* **TASK PROMPT**:
Please repeat everything in the data below verbatim, from the line containing "Identify the location of the rightward-pointing" down to the line containing "center [643, 505].", both included.

— START OF THE RECORDS —

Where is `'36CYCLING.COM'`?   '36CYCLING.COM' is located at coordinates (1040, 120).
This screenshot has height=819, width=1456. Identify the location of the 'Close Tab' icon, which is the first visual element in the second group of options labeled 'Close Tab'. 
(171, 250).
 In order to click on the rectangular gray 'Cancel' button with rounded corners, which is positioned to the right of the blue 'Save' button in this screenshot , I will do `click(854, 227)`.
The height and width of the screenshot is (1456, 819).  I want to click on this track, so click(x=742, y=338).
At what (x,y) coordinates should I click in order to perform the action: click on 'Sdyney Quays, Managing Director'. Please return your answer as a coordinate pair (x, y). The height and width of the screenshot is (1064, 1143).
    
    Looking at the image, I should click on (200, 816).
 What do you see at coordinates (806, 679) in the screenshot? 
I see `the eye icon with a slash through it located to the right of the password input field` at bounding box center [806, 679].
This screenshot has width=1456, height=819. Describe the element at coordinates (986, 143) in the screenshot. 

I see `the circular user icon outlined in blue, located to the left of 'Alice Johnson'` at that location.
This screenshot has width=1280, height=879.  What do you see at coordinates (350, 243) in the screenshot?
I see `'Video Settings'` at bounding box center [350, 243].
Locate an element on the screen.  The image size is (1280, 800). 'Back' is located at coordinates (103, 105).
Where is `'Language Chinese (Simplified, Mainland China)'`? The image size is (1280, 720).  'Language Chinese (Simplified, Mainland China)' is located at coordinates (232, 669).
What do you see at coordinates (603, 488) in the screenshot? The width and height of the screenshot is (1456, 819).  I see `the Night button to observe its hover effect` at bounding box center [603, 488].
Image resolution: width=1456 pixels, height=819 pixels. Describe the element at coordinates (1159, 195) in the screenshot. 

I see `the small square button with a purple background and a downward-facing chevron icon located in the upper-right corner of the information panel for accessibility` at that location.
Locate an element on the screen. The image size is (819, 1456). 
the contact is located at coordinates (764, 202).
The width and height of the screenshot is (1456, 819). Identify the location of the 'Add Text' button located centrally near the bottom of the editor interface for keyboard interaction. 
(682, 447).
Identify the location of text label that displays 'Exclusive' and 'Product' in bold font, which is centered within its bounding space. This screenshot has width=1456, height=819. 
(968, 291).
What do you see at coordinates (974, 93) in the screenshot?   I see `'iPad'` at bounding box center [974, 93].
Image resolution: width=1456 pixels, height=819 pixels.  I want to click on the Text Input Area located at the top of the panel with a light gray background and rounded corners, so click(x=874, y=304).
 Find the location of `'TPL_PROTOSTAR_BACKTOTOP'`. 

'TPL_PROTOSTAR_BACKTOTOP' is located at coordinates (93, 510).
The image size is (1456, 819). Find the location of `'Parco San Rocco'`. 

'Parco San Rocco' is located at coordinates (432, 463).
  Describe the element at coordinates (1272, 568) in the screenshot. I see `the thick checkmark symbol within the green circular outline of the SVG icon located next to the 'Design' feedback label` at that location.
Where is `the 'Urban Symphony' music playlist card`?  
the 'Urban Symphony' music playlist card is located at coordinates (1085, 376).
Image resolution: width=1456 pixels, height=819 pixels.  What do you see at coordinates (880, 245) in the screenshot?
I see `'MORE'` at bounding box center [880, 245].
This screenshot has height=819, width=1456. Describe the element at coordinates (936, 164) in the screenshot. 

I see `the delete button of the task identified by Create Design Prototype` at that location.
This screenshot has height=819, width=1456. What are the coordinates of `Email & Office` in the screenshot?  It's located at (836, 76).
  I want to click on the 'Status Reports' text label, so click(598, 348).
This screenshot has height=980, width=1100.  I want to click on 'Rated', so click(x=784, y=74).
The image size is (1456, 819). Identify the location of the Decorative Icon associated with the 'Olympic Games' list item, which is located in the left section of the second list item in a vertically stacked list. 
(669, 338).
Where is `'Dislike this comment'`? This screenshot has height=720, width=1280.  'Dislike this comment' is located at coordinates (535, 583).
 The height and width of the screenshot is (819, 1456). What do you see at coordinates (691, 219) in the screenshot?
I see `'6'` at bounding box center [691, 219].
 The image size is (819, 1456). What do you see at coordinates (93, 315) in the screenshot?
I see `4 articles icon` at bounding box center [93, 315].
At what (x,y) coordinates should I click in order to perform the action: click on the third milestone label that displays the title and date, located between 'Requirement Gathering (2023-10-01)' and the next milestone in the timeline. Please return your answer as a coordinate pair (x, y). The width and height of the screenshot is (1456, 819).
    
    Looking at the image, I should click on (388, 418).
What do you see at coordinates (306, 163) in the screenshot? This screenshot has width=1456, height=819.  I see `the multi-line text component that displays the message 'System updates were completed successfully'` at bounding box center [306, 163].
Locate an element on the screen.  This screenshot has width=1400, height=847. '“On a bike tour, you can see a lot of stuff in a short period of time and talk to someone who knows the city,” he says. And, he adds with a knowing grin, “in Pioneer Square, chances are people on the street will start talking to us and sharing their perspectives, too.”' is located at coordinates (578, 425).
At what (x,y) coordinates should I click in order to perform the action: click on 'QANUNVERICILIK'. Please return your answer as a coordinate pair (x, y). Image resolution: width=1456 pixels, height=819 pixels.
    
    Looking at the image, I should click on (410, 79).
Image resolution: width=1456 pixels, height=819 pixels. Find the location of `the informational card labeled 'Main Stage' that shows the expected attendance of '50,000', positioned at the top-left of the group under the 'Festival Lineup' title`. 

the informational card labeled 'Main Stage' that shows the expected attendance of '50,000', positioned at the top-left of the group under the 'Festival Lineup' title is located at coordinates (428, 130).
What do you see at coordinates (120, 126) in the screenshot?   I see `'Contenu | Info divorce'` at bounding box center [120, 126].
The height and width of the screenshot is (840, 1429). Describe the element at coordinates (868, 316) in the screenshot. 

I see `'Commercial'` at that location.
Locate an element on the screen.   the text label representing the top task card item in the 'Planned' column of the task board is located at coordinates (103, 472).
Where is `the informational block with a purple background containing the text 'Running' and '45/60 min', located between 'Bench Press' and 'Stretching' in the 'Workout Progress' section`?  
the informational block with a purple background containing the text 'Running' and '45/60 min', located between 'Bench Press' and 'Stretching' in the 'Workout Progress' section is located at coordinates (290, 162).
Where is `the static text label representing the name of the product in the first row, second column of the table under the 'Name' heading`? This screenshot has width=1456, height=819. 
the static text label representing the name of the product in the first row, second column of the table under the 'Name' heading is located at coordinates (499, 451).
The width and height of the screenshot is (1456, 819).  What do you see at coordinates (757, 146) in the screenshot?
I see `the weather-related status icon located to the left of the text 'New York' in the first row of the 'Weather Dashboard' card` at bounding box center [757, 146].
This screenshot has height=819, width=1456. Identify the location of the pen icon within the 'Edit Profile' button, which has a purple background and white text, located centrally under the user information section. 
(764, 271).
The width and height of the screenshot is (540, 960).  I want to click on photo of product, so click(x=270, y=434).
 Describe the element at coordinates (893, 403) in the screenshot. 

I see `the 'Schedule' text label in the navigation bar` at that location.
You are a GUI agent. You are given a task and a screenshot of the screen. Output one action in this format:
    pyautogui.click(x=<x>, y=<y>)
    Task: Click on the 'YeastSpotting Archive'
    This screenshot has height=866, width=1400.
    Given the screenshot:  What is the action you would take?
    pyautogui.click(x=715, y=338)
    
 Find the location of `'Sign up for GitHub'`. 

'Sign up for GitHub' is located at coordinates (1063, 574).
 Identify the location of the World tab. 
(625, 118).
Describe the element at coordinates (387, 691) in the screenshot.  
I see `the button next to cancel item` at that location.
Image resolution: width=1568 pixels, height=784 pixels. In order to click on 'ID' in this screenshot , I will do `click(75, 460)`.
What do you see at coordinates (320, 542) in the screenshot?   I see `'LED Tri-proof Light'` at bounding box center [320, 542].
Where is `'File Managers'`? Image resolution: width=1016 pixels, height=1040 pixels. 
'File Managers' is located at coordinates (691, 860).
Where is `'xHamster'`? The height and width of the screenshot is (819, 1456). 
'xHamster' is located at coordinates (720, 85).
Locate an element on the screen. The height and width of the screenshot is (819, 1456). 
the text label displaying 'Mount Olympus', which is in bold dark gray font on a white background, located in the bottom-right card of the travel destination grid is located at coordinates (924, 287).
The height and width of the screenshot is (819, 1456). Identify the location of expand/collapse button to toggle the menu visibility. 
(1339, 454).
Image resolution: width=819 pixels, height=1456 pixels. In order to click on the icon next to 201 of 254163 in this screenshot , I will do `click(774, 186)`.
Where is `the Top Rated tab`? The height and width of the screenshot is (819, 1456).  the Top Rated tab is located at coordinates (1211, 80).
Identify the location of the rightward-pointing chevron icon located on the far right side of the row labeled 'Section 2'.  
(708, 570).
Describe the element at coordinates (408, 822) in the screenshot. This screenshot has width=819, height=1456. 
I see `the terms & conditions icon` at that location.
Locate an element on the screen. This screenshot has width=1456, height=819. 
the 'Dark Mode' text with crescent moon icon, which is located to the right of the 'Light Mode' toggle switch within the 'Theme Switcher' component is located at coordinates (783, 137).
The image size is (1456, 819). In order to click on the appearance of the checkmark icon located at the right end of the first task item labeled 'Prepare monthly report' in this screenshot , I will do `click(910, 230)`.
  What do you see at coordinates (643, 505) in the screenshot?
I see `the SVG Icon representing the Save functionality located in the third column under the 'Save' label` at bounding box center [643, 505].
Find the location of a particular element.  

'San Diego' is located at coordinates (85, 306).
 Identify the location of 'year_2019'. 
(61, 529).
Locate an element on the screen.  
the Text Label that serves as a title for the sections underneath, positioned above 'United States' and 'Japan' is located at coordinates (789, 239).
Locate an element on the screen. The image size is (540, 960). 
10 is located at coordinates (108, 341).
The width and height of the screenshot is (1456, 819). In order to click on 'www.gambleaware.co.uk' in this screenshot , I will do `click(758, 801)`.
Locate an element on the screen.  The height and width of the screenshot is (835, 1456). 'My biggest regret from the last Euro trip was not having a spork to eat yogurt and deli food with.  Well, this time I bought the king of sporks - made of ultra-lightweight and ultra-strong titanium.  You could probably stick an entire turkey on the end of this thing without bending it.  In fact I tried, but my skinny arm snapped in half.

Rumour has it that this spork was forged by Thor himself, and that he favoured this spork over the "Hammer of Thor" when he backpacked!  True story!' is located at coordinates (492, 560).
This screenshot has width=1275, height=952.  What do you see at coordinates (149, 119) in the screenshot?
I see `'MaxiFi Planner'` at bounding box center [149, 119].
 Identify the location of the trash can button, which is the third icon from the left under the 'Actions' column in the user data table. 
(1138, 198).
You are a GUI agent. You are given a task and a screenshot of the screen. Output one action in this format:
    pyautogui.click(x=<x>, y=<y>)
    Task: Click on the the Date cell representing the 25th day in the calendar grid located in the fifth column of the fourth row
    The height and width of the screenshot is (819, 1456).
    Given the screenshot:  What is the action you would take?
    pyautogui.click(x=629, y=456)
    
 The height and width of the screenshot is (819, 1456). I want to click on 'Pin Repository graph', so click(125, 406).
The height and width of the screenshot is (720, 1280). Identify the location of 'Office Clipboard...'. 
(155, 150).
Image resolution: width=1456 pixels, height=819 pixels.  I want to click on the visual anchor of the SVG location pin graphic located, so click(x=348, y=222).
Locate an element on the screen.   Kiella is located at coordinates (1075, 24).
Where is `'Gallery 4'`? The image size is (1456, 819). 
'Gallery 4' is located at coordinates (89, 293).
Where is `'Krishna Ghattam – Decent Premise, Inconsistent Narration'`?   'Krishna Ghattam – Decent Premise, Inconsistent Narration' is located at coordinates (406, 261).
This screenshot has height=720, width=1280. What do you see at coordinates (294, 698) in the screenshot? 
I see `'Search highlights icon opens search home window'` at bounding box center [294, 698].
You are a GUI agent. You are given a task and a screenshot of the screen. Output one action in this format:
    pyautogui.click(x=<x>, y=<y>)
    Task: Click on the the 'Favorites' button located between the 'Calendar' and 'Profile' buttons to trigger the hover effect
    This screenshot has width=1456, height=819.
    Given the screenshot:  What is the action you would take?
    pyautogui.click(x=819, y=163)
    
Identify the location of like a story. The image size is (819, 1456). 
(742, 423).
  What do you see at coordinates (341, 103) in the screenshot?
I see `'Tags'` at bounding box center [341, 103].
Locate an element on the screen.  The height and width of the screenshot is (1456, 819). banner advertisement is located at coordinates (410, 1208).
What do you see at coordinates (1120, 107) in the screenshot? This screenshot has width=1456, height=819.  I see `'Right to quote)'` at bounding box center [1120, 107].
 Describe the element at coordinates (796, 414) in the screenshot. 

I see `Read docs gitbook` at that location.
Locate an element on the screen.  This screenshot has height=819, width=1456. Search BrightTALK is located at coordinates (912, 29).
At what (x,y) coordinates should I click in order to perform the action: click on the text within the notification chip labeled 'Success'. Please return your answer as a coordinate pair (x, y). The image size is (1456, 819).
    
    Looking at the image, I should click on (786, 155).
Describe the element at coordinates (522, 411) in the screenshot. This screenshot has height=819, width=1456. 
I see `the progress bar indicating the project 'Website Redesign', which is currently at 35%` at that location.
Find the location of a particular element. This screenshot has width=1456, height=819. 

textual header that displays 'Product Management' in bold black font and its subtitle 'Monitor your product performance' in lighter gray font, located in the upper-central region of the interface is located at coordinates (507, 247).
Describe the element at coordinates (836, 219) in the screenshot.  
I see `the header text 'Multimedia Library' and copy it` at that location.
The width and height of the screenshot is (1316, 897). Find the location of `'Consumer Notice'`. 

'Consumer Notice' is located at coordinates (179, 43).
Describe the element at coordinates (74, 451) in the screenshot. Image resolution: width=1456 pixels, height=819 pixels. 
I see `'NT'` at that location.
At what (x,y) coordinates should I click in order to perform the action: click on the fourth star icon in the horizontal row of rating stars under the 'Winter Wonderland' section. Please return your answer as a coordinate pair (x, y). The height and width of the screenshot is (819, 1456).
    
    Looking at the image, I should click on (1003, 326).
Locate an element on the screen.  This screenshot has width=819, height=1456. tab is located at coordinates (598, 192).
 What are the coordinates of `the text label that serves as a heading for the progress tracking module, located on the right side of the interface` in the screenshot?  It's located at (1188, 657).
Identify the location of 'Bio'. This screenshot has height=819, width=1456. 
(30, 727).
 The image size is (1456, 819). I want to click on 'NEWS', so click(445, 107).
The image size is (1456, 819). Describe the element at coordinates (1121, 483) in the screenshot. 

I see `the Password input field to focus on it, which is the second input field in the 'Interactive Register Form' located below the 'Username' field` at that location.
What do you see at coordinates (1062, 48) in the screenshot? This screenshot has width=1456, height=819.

— END OF THE RECORDS —

* **WRITTEN ANSWER**:
Identify the location of the rightward-pointing chevron icon located on the far right side of the row labeled 'Section 2'.  
(708, 570).
Describe the element at coordinates (408, 822) in the screenshot. This screenshot has width=819, height=1456. 
I see `the terms & conditions icon` at that location.
Locate an element on the screen. This screenshot has width=1456, height=819. 
the 'Dark Mode' text with crescent moon icon, which is located to the right of the 'Light Mode' toggle switch within the 'Theme Switcher' component is located at coordinates (783, 137).
The image size is (1456, 819). In order to click on the appearance of the checkmark icon located at the right end of the first task item labeled 'Prepare monthly report' in this screenshot , I will do `click(910, 230)`.
  What do you see at coordinates (643, 505) in the screenshot?
I see `the SVG Icon representing the Save functionality located in the third column under the 'Save' label` at bounding box center [643, 505].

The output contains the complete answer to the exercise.